Pepys the Man
A short history of Pepys’ life
His early life was as the son of a relatively poor tailor who had to ply his trade outside of the city’s walls as he not a city man. Born in 1601 John Pepys, Sam’s father was from the Fenland where that branch of the Pepys family had existed as reeves and rent collectors for 2.5 centuries. Doubtless for some curious reason the young John Pepys decided that the life on the fens was not for him and appears to struck out for London where after a 4 year apprenticeship he sets up as a tailor, but as an outsider is not admitted to the guild of master tailors so perforce has to ply his trade outside the city proper. After 8 years he marries a former “wash maid” Margaret Kite a Londoner of whom little is known, save that her brother was a Whitechapel butcher. She bore him 11 children, not all of which, as common for the time, survived, but the 5th, born 23 Feb 1633, in Salisbury Court in the City of London named Samuel grew and prospered. He was baptised in St.Bride’s church, next door to his birth place
Sam was educated first at Huntingdon Grammar School (also attended by Cromwell and Edward Montagu as pupils at one time), St.Paul’s School and Magdalene College Cambridge, Sam first acquired a position as a clerk in the Exchequer. He then married Elizabeth daughter of a Huguenot, Alexander Marchant, Sieur de St. Michel, in 1655 at St. Margaret’s Westminster. The marriage was not that happy in the early years but was much improved in 1658 when he moved to a house in Axe Yard, off King Street, near to the palace of Whitehall upon entering the service of his second cousin, Sir Edward Montague, later created first Earl of Sandwich.

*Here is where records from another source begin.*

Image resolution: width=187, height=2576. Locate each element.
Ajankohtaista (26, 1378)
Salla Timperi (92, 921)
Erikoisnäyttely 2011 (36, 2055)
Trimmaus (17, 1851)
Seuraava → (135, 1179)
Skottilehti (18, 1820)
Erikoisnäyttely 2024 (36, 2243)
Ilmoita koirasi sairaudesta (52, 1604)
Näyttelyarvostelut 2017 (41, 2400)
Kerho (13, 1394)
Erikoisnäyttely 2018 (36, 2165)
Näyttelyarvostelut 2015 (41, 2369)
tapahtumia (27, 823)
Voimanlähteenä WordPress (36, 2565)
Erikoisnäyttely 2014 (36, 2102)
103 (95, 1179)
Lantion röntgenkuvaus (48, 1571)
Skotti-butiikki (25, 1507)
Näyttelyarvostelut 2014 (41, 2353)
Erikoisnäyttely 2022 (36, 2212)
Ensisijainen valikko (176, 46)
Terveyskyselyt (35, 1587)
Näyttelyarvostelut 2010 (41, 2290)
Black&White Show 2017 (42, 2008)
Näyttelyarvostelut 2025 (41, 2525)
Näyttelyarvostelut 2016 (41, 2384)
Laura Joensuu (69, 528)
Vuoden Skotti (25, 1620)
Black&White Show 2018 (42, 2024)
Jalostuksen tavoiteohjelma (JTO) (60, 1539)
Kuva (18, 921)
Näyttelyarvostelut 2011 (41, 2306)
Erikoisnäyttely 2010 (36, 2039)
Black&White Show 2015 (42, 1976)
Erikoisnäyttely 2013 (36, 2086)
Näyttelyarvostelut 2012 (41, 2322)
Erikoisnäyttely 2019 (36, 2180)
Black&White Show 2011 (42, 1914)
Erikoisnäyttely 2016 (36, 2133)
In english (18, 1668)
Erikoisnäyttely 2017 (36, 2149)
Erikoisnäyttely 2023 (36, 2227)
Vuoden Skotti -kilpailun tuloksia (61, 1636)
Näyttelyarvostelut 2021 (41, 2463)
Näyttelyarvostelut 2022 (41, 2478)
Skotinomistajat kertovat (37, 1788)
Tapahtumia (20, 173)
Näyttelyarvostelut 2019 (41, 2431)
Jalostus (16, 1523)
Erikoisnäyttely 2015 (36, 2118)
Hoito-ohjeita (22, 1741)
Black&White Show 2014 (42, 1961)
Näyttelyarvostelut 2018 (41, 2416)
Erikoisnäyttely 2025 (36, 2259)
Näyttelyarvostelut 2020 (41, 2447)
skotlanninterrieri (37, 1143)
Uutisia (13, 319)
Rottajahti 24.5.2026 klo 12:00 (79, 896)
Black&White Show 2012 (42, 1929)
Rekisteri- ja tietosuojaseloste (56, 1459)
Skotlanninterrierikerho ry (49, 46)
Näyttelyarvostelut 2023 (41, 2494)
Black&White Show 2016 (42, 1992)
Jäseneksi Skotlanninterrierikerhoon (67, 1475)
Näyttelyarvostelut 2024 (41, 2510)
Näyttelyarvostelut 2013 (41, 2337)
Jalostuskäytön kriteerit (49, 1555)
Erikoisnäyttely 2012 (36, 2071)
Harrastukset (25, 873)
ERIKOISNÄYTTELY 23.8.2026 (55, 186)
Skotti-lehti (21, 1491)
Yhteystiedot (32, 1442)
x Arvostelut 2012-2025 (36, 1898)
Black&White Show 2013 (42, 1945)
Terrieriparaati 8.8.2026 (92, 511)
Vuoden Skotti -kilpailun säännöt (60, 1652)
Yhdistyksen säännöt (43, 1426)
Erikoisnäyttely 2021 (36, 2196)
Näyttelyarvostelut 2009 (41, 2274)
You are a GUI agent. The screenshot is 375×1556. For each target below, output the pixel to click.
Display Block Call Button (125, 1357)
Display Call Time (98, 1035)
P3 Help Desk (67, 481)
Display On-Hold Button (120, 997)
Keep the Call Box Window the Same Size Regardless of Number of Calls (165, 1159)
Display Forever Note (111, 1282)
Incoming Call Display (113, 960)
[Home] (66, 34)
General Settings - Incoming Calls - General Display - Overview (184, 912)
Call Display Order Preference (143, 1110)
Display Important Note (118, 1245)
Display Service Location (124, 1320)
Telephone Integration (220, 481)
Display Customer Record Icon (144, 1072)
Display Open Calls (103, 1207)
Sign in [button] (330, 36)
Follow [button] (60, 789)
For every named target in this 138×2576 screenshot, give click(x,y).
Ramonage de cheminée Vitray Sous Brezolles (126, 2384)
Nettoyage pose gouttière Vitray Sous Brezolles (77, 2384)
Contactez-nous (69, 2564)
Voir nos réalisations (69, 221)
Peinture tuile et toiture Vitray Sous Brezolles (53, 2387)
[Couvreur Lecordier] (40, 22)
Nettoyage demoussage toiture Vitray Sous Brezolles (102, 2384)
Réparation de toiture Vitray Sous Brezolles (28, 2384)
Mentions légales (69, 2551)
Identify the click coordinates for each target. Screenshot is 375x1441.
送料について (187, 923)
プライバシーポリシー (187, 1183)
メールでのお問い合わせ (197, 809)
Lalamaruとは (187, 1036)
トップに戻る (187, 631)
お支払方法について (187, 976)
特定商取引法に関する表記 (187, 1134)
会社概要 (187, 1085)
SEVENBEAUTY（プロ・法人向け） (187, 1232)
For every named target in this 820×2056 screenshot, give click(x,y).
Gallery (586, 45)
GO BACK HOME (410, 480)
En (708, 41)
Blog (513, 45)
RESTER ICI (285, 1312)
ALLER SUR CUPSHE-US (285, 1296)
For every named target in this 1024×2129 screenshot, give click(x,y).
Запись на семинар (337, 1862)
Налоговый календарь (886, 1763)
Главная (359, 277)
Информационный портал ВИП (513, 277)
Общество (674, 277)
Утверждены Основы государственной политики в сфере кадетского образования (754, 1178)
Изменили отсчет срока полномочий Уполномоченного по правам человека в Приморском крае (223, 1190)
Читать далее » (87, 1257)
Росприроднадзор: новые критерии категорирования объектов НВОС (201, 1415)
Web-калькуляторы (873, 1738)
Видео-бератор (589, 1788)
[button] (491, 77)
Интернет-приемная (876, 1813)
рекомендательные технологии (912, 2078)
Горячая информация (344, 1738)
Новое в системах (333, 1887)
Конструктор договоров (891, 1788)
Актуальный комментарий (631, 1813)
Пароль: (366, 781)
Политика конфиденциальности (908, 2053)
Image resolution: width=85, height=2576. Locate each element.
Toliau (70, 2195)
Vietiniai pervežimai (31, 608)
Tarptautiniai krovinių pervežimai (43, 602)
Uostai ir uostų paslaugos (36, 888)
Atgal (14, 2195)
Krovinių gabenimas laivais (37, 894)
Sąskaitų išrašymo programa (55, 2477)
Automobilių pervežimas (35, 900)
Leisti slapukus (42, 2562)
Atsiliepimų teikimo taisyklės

Due to the Earl’s good offices in June 1660 Sam was appointed Clerk of the Acts to the Navy Board. He very soon became its most active member. Over the next 28 years he rose in importance becoming, by 1688, when he resigned his office, the most senior civilian in charge of the Royal Navy. He died in May 1703 at the age of 70.
Elizabeth, died after a short illness in November 1669 aged 29. He never remarried.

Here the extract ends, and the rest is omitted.